Extending Green Initiatives
 
Most people don't realize how much energy PCs consume.  A single PC uses up to 300 watts of power even when it is sitting around doing nothing. Also, most organizations replace PCs every three years, leading to environmental waste and high disposal costs.
    
With thin client-based, server-hosted virtual desktops, you can deliver the same rich Windows experience that users are accustomed to with traditional, energy-hungry fat PCs, while significantly reducing your environmental impact and realizing substantial savings:
 

  • Thin clients have a much longer lifespan than PCs; they're typically used for five to seven years. 
  • They require much less air conditioning because they run cooler.

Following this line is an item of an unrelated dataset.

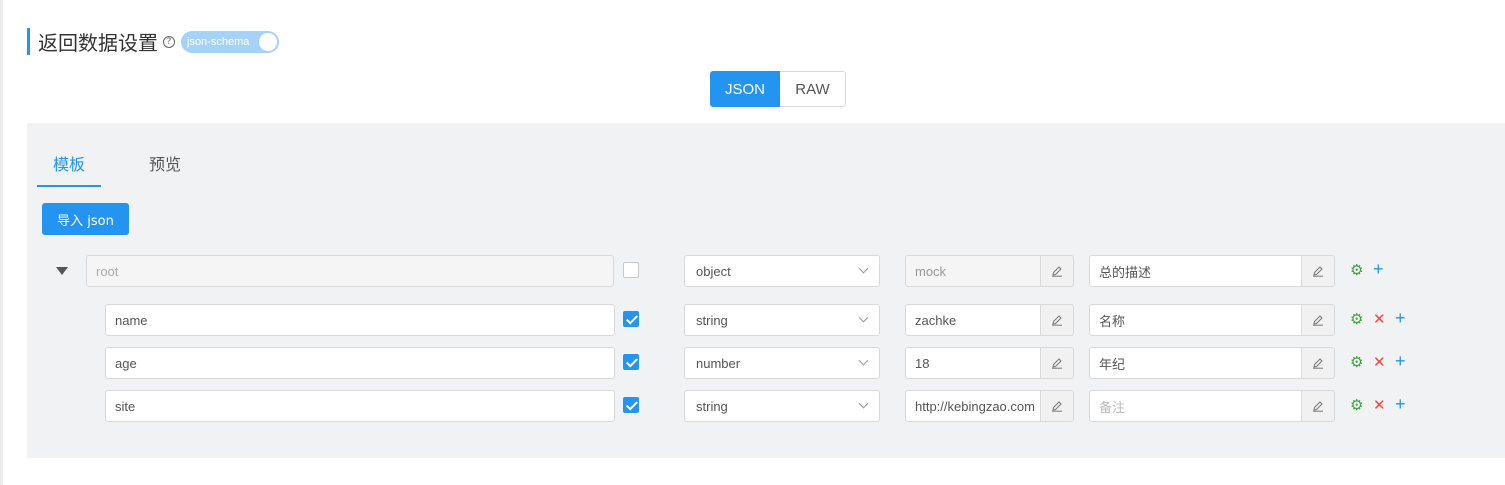 This screenshot has height=485, width=1505. I want to click on root-type-select: object, so click(782, 271).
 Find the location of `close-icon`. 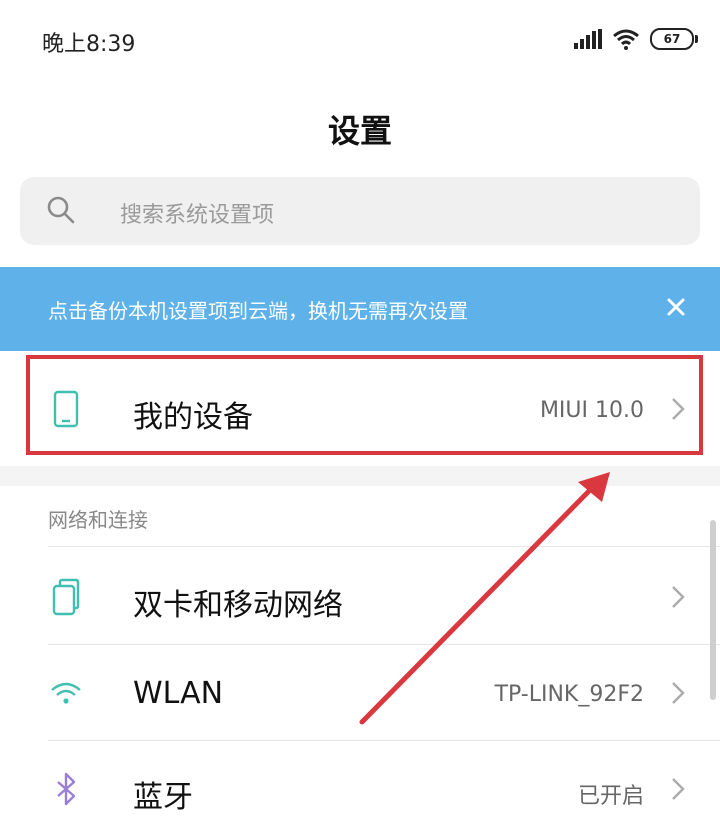

close-icon is located at coordinates (676, 307).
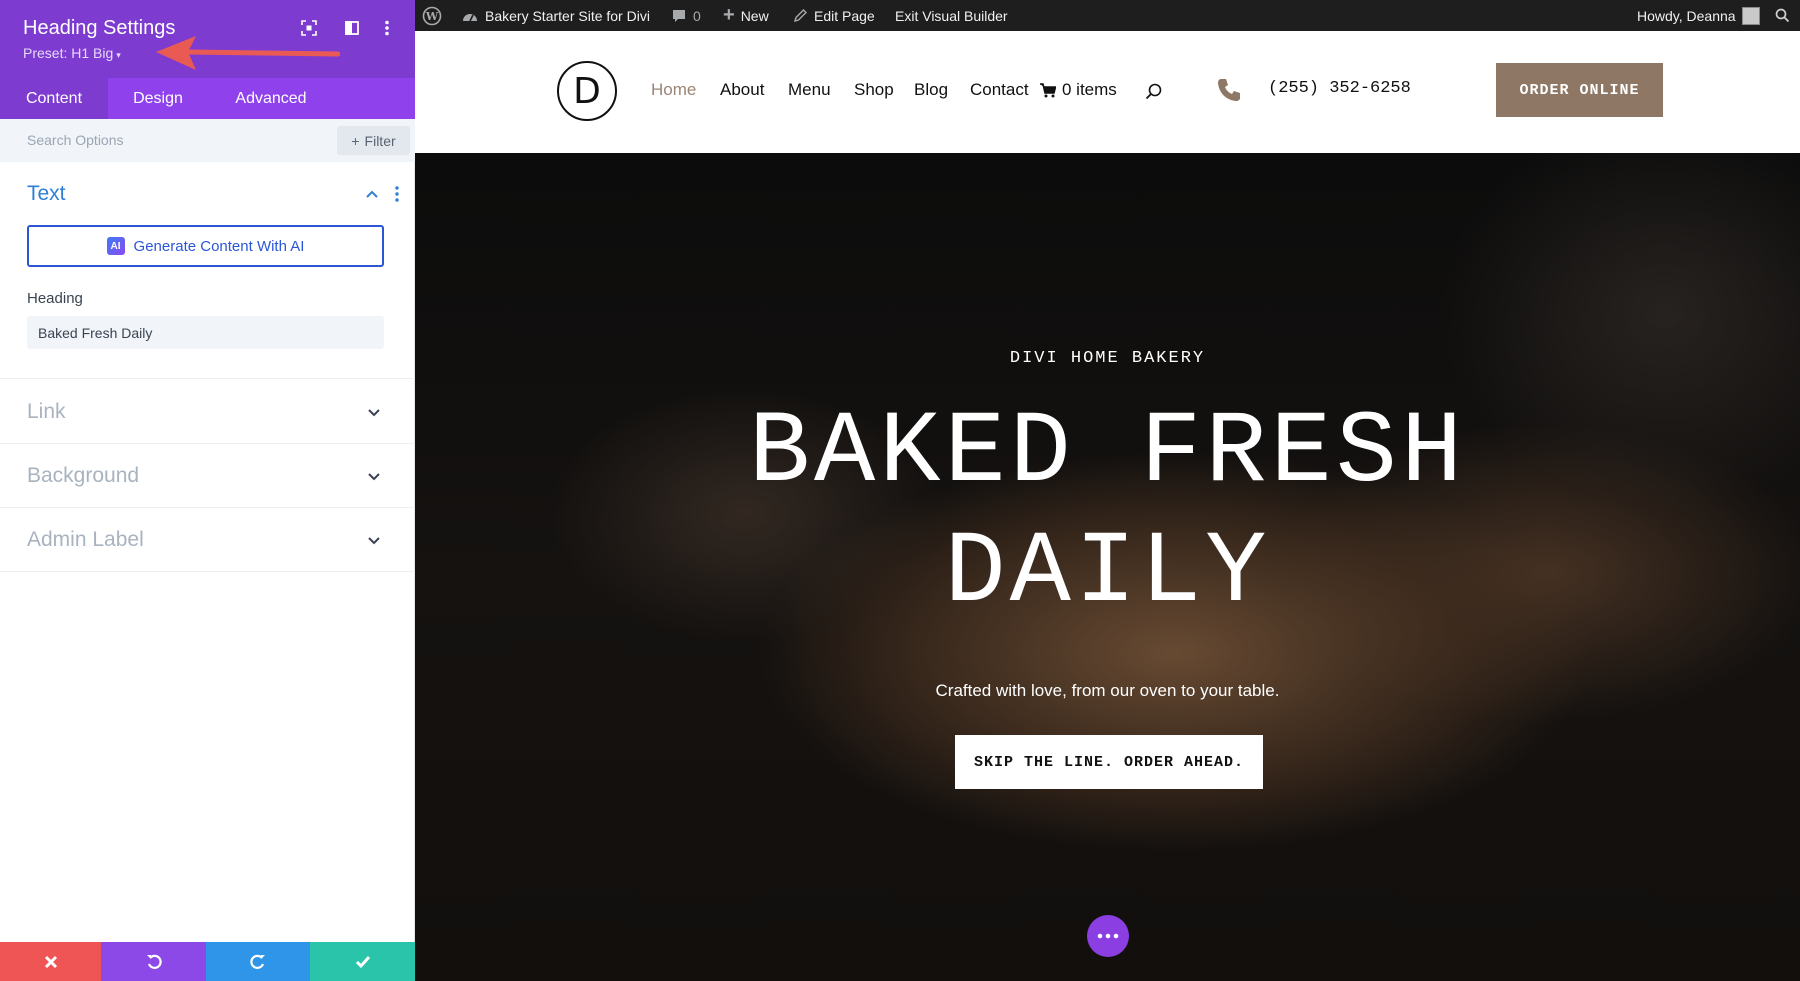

Most don't even need an internal fan (which means they also are much quieter).
  • If you replace just 1,000 PCs with 1,000 thin clients, you could get:
    • 90 percent less energy usage
    • 131,810 fewer kilowatts/hour used per year (each thin client uses approximately 6 watts/hour)
    • Almost $12,000 savings in annual energy costs (conservative estimate)
    • Over 100 fewer tons of CO2 output


Since you are moving some computing from the desktop to the server, you may wonder if the desktop energy savings are off-set by the energy costs for additional servers in your data center. Even with the increased electricity servers and storage, you can still lower your energy costs by more than 60 percent. This can translate into tremendous savings for large enterprises.
 
Taking Green to the Next Level
 
If you want to reduce your environmental footprint and increase your savings even more, consider running your thin client-based virtual desktops as an outsourced service. In the DaaS model, your virtual desktops live on infrastructure owned, operated, and maintained by service providers. These large, asset-intensive facilities are already equipped with the required computing resources. You don't have to put additional servers in your own data center.  And you don't have to foot the bill-or burden your city's power grid-for increased data center usage.
 
While it may seem like doing this transfers the environmental impact and costs from the enterprise to the service provider, this doesn't have to be the case.  Many service providers are now powering their data centers with efficient, renewable energy from sources such as hydroelectric dams, and from facilities that use clean wood chips and fiber fuel instead of coal.  And many are continuing to enhance efficiencies through affiliations with organizations such as the Green Grid, a non-profit consortium dedicated to advancing energy efficiency in data centers and business computing ecosystems.
 
In addition, providers that offer virtual desktops as a service can base their solutions on multi-tenancy platforms, which enable them to host multiple VDI deployments on a single DaaS infrastructure.  This is much more efficient than, for instance, having 10 infrastructures, each of which supports one VDI deployment, and, of course, it results in lower energy consumption by the service provider.
 
By implementing thin client virtual desktops and choosing a DaaS service provider that is committed to renewable energy, you can achieve a win-win:  reducing your impact on the environment and substantially lowering your costs.